• PAGE EXCERPT:
============

Sunday, May 16, 2010

Still Life with Dutch Oven

I have had a cast-iron dutch oven for years, and it seems to have gone off completely.  Something has happened to the seasoning, and no matter how long or how often I boil vinegar in it and try to season it anew, the rancid smell lingers, so now I am going to have to purchase a rather expensive piece of cookware.  I suppose it evens out in the end, though, as the now-rancid one was free to me.  It used to belong to A., a conceptual artist who was a lifelong friend of M., my first husband.

A. and M. had come of age together, smoking pot in the basement of Buddhist church when they were supposed to be attending Sunday school.  Both became conceptual artists and moved to New York City.  A., who was several years the older than M., hit some rough patches in his life there, and spent time living in a storefront in Greenpoint, Brooklyn, known as the Cave, whose only furniture was the backseat salvaged from a defunct car and a bunsen burner for cooking.  This all took place before I ever met him, but I suspect the dutch oven originally dated from the Cave era.  I first encountered it a good while later, when it had ended up in A.'s painting studio, a basement apartment he had rented in a tenement on an ungentrified block of the Upper West Side when he was somewhat more flush.

A.'s studio was like an oasis for me.  Going there was like entering into some kind of strange clubhouse where everyone understood one another without needing to speak.  I truly loved his work, which consisted of things like sand in buckets stenciled with the word "FIRE" and bricks painted to look like wood, and I can't quite explain why.  There was something very clean, and also very heartfelt, about it; its ethos encompassed both bemusement in the face of the created world and compassion for those who stood in its face, bemused.  When I walked around the little basement room, surveying A.'s oeuvre, it all made perfect sense to me.  I would talk about it for hours afterward, and M. couldn't fathom why I loved A.'s work so much when I didn't really get his own.

============

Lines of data
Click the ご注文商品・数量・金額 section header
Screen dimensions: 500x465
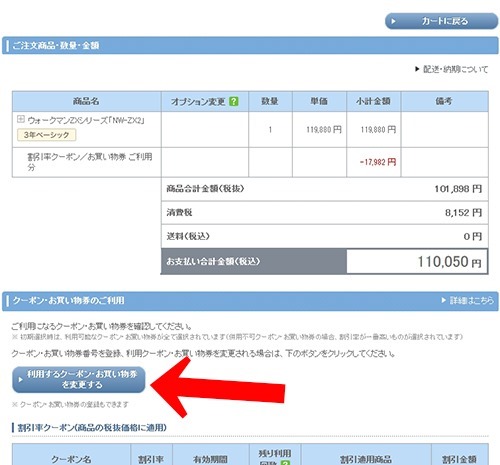pyautogui.click(x=56, y=45)
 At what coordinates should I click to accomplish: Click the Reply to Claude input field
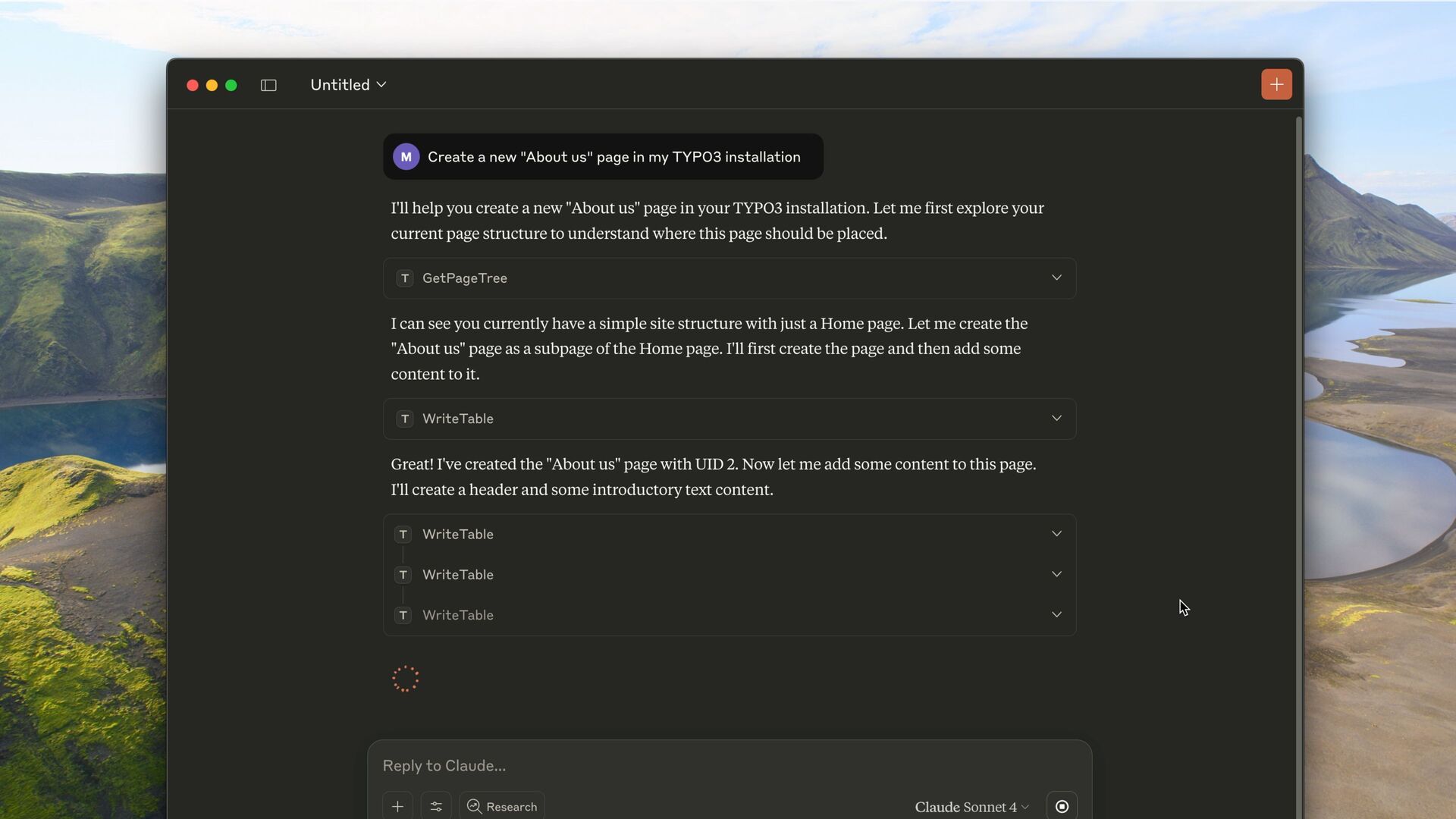point(728,766)
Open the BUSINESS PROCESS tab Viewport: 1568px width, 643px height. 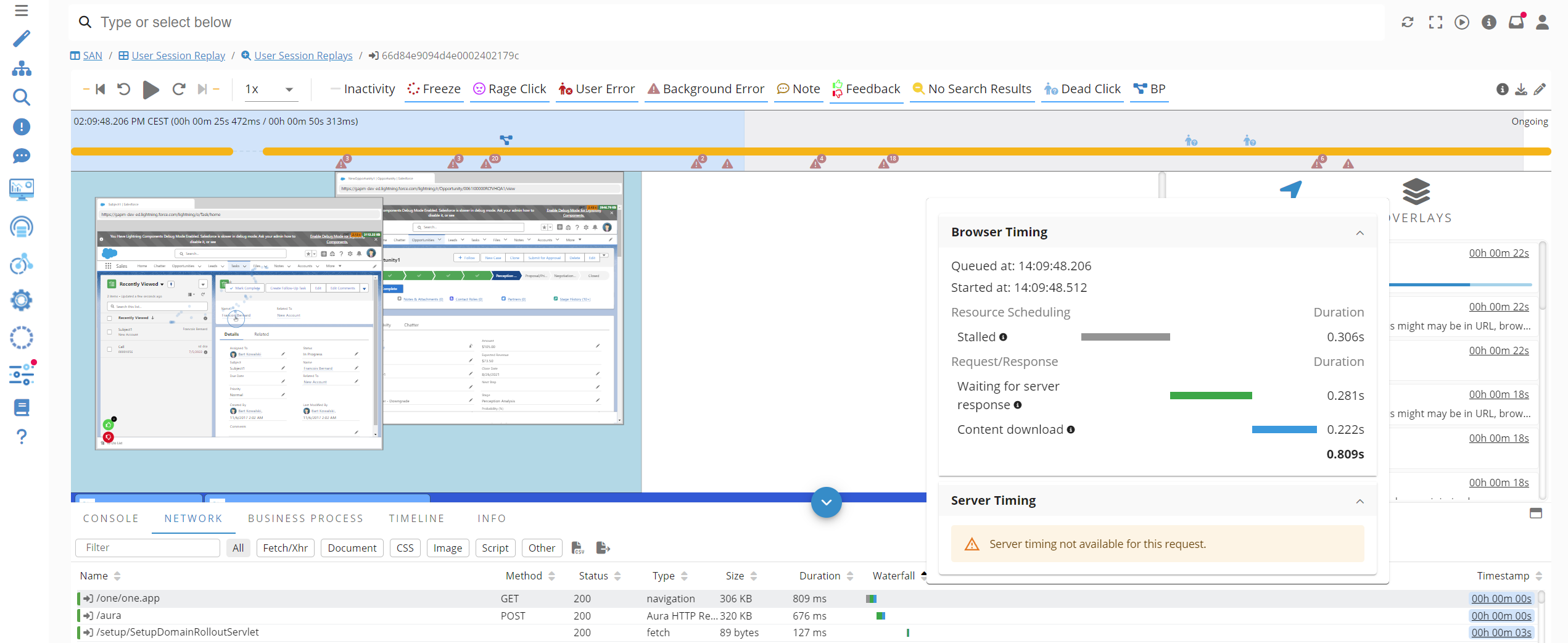tap(305, 518)
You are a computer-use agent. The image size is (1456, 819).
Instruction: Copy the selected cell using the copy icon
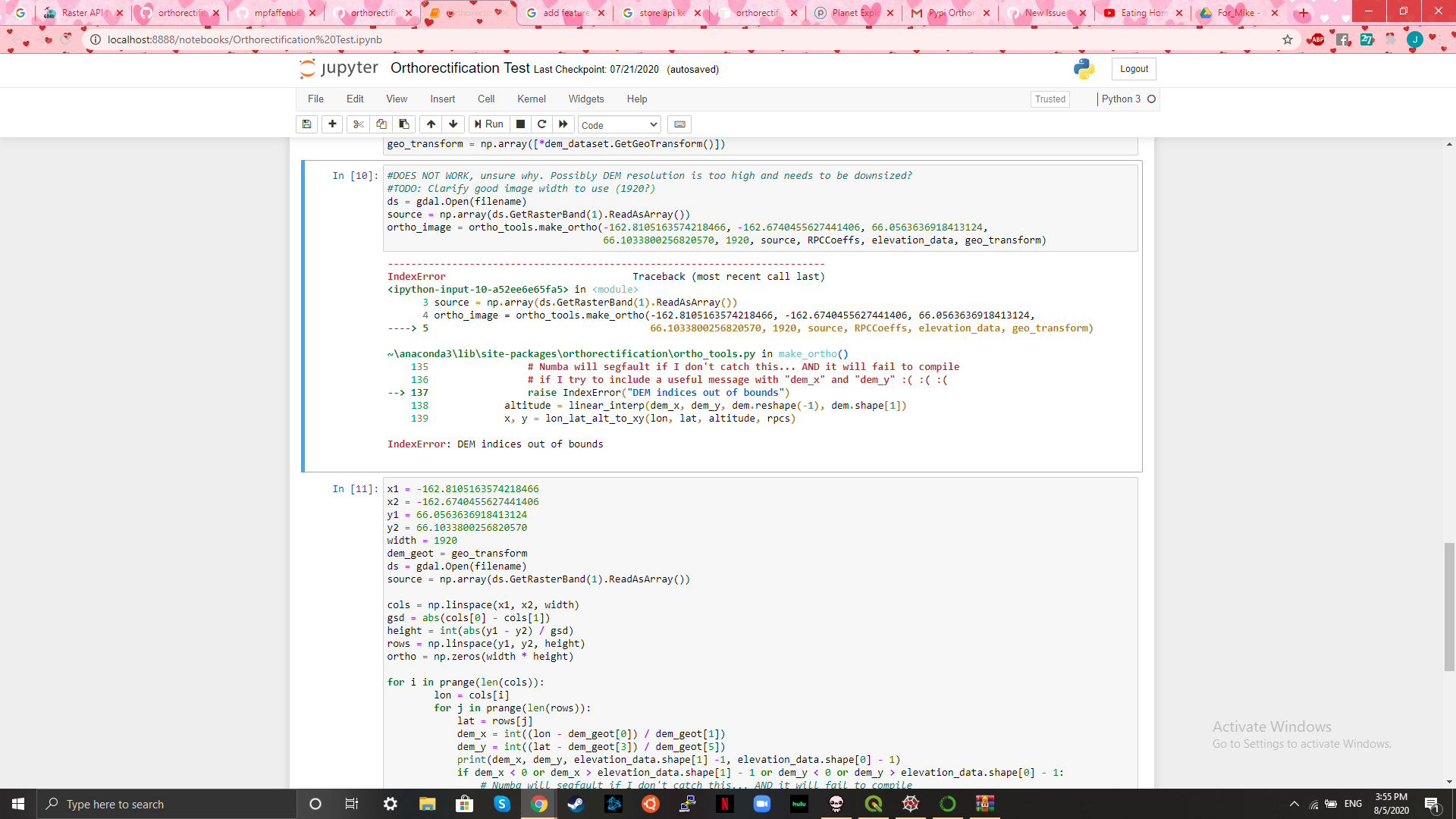[381, 124]
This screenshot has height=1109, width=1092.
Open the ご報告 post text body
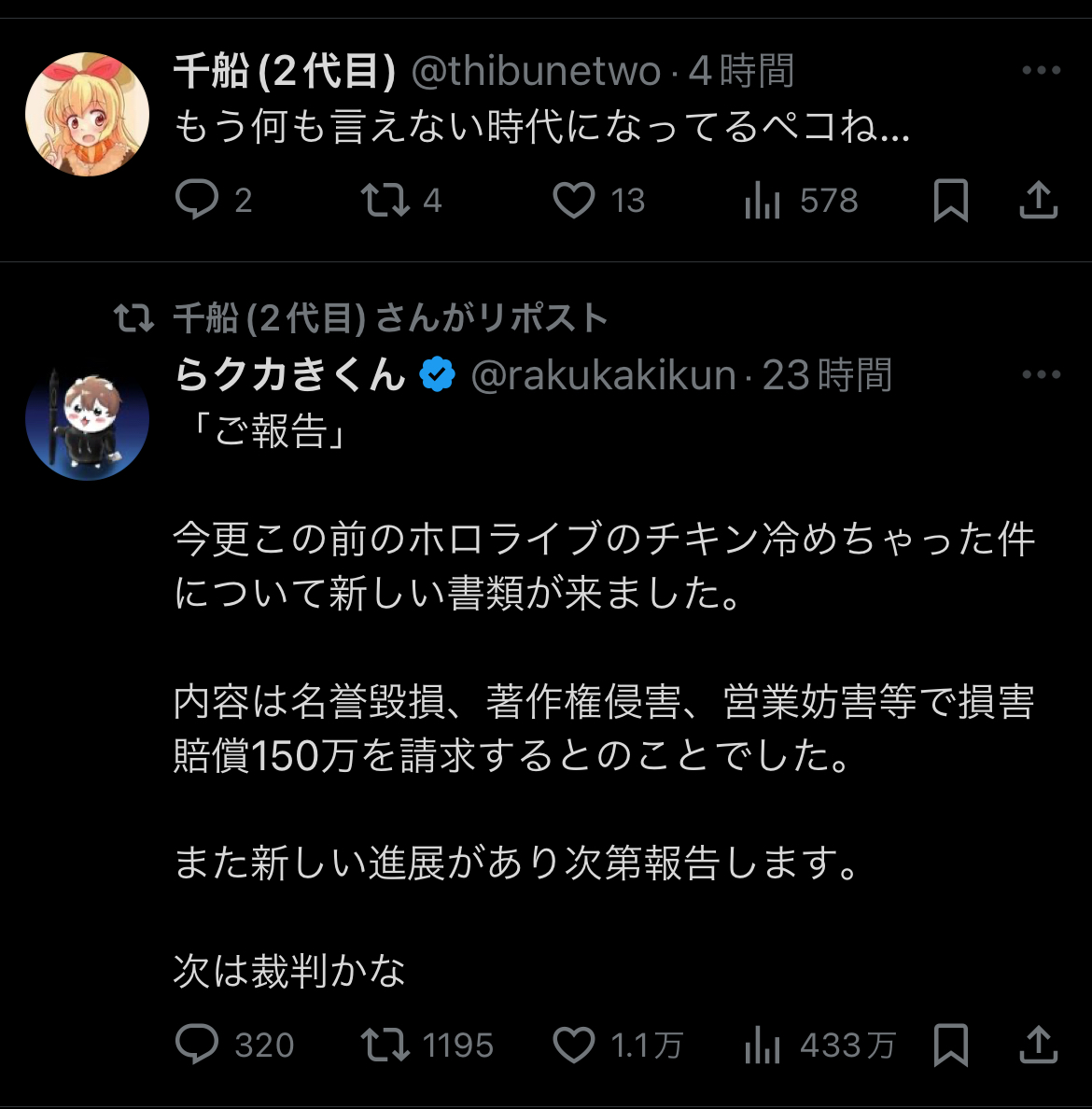(x=603, y=700)
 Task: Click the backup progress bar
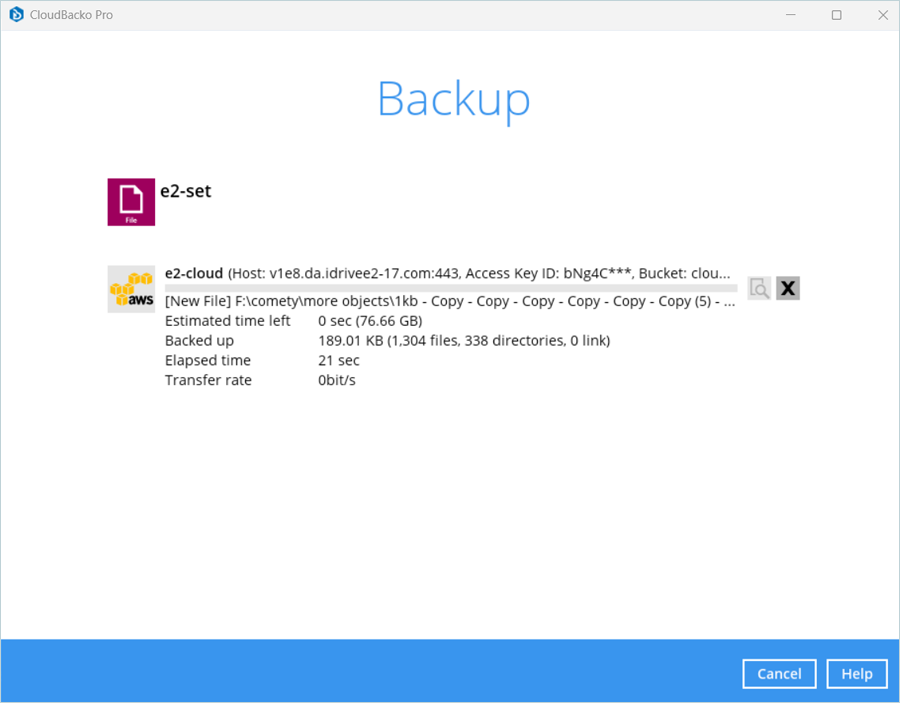tap(450, 288)
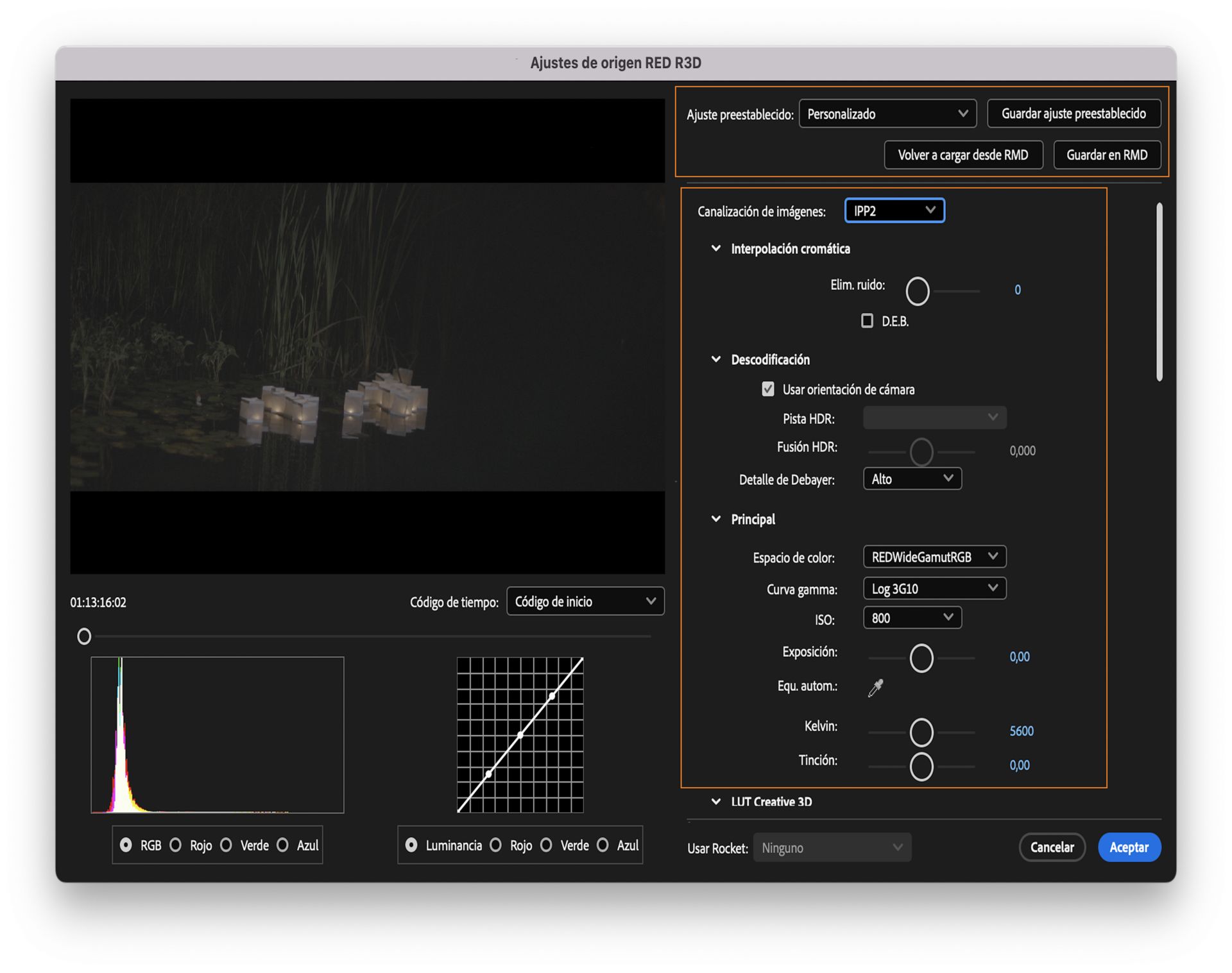Open the Ajuste preestablecido dropdown
Image resolution: width=1232 pixels, height=973 pixels.
887,114
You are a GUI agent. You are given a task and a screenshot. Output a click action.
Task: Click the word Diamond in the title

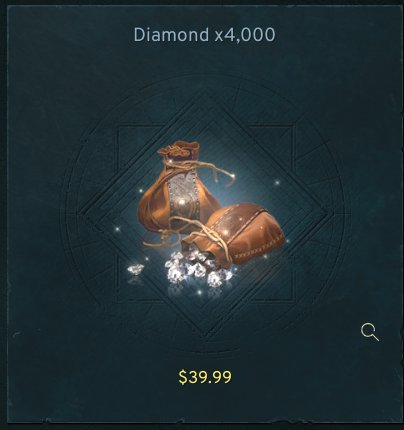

============

• TO-DO LIST:
[A] In the blog post about the dutch oven, what was the Greenpoint storefront where A. lived called?
[B] Condense the paragraph of the blog post about the dutch oven that begins "A. and M. had come of age together" into a short bulleted list that keeps its main facts.
[C] Carry on the blog post about the dutch oven from the point where it stops.

• WRITTEN RESPONSES:
[A] The Cave.

[B]
- A. and M. grew up together and smoked pot in the basement of a Buddhist church instead of going to Sunday school.
- Both became conceptual artists and moved to New York City.
- A., several years older than M., went through hard times there and lived in a Greenpoint, Brooklyn storefront called the Cave.
- The Cave's only furniture was a backseat from a dead car and a bunsen burner for cooking.
- The writer suspects the dutch oven dates from the Cave years.
- The writer first saw it much later in A.'s painting studio, a basement apartment in a tenement on an ungentrified Upper West Side block.

[C]
When A. entered his forties, however, his life changed once more.  He and his longtime girlfriend bought a spacious apartment in the neighborhood between Columbia University and Riverside Drive, and their large monthly payments made it necessary for him to get a "real" job.  He and M. had worked side by side on the night shift in the word processing center of a large multinational investment house, but now A. needed a high-paying full-time job with benefits.  He began customizing computer programs for financial firms, and took a permanent position as a programmer for another investment bank.  He would no longer have the time to make his art, but, as he told M., computers would be his art now.  This comment made M. so furious that he dropped A. completely.  M., a purist, felt as if A. had gone over to the dark side, and as far as I know they never spoke again.

When A. was cleaning out his basement studio in preparation for his move to the apartment off Riverside, he passed the dutch oven on to us, along with a high-legged butcher block table.  M. left both these things behind when he moved out, along with our stereo and the dining-room table that I still have, which he kindly let me keep in case I ever wanted to entertain, which I didn't.  The dining-room table and the dutch oven have moved with me four times since then, though I left the butcher block behind in Washington Heights when I realized that its joints had become nests for roaches.  A. came over once after M. left to pick up some drawings that M. had made for him many years earlier (M. also left many of his paintings behind, which I lent to a friend, no longer wanting to have them around but unsure what to do with them.  As far as I know, my friend still has them.  M. no longer wanted them, as he had moved on to different media, and he, like A., eventually abandoned art too.  He is now a lawyer in a different city).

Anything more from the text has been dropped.